The lawsuit filed against the state by New York State United Teachers over New York’s property tax cap contains some eye-popping numbers:
• 35,000 teaching and staff positions have been lost at public schools since 2008.
• State aid dropped $1.86 billion between the 2008-09 and 2011-12 school years.
• The state’s share of school funding, which typically averaged between 41 percent and 47 percent annually, dropped to 39.7 percent in 2011-12, the lowest in a decade.
Then comes the tax cap, enacted in 2011, which established a formula under which school districts compute annually what they can raise in property taxes. To NYSUT, it’s a double whammy: “The tax cap limits districts’ abilities to raise local funds through property taxation to make up for state aid deficiencies; meanwhile, the state also has capped state aid to those same districts.
Sure, NYSUT, the largest public teachers union in the state, was looking out for its members when it filed the 50-page lawsuit two weeks ago in state Supreme Court in Albany County.
But if you’ve paid any attention to the news lately, you know there have been a couple of massive public meetings locally of parents and educators drawn to what was billed as forums on the “fiscal peril” facing schools. State lawmakers, too, have gotten into the act with news conferences and new legislation; one Southern Tier assemblywoman even asked the state comptroller for clarification on whether anything akin to bankruptcy exists for school districts.
I’d never claim to be an expert on how school budgets are built. Anything I once might have understood as a “beat” reporter covering education is knowledge lost long ago.
But talk of the potential for insolvency — educational and financial — in the NYSUT lawsuit makes you sit up and take notice.
NYSUT wants the tax cap declared unconstitutional as it applies to school districts for a number of reasons, one being that a supermajority of voters — 60 percent — is needed to approve any budget that exceeds the tax levy cap. (Municipalities, which also are subject to the cap, need a supermajority of their governing body to exceed the limit.) NYSUT says the cap, which is figured using an eight-step formula that sets a maximum allowable levy, put the Stillwater Central School District in an odd position last year: It needed two tries to pass a budget that was lower than the previous year’s, but had a tax levy that was higher than the cap allowed.
The initial Stillwater budget, which a majority of 56.3 percent of voters approved, eliminated two teaching and one staff position, ended elementary summer school and required that students pick up the tab for any college-level classes they took.

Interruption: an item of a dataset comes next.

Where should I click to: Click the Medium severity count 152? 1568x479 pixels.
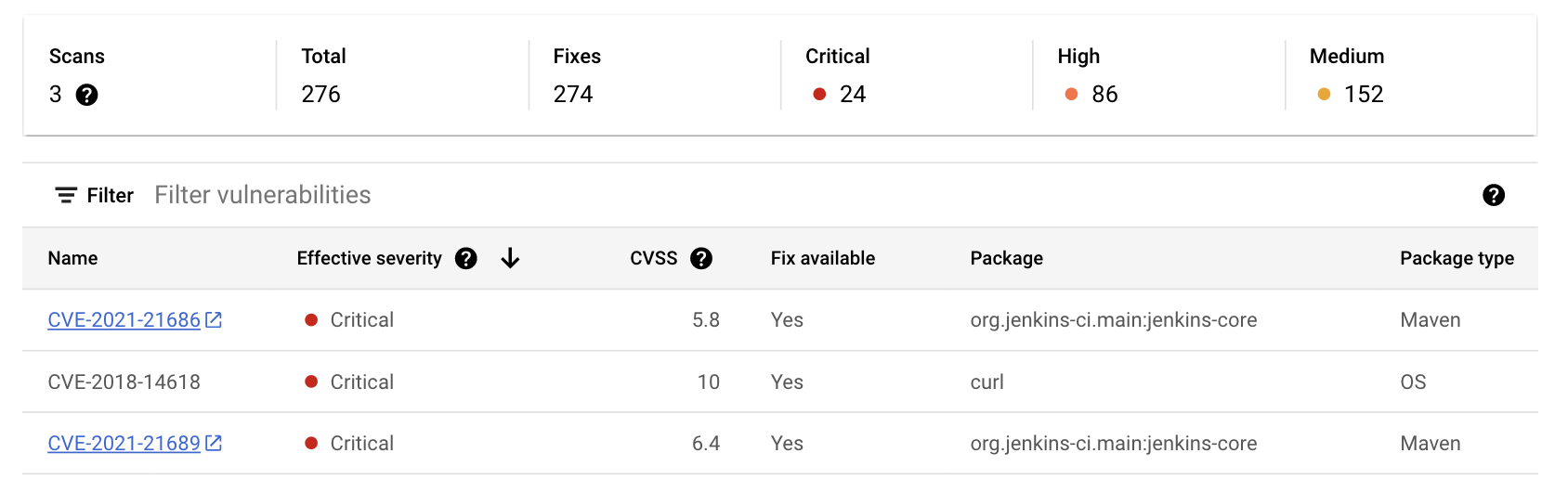(x=1363, y=95)
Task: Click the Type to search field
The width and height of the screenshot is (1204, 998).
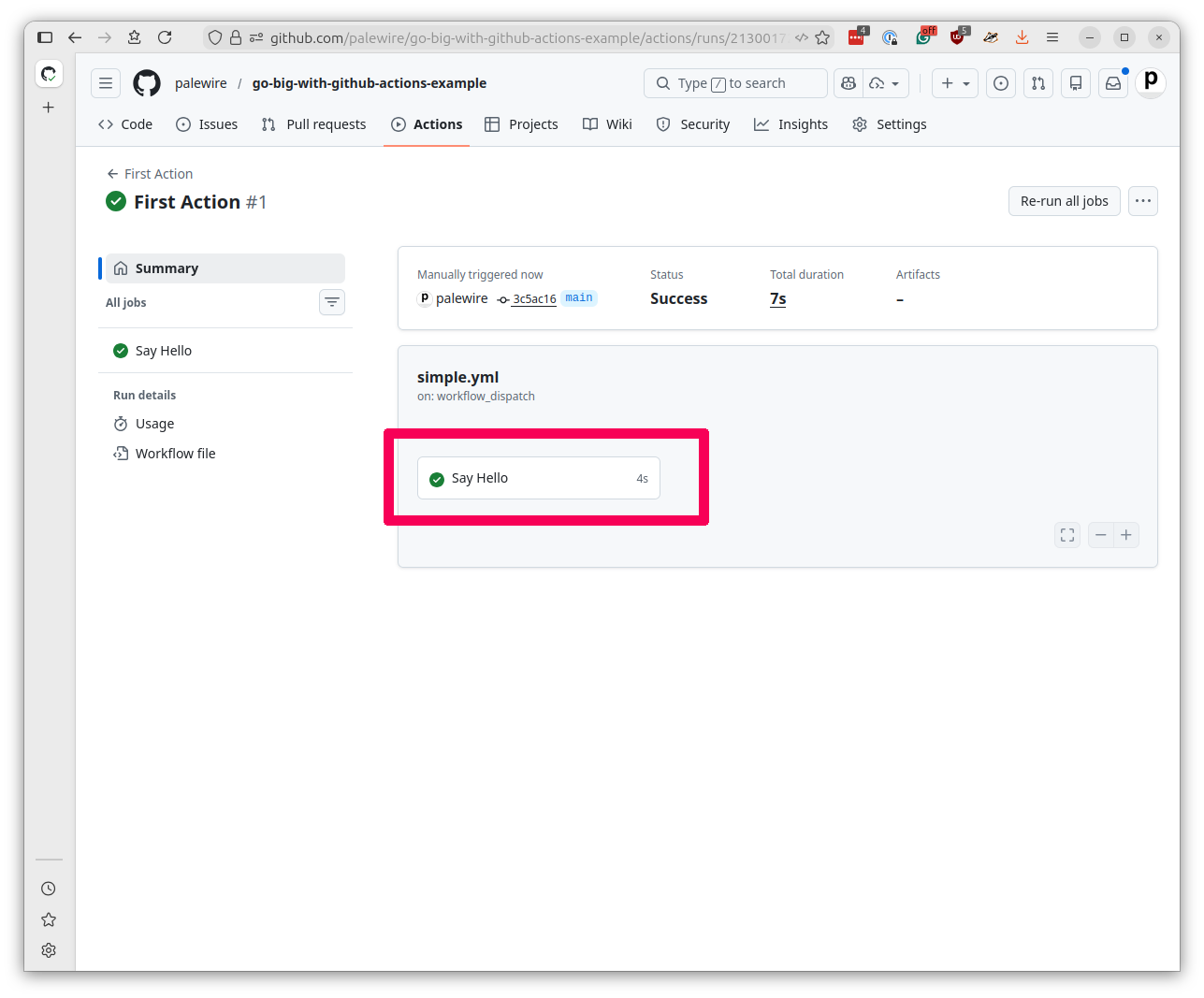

The second time, some field trip money also was eliminated and a bond was refinanced; 62 percent of voters passed the budget in the revote.
But nipping and tucking any school’s budget will go only so far before class sizes become too large or initiatives to better prepare students for career opportunities — such as in the growing technology sector locally — suffer.
Or, as NYSUT says in its lawsuit, “The tax cap’s limits on local control of school funding comes at a time when there have been substantial cuts in state school aid, leaving many school districts starved of adequate funding and on the verge of educational and financial insolvency, and undermining their ability to provide school children with a sound basic education.”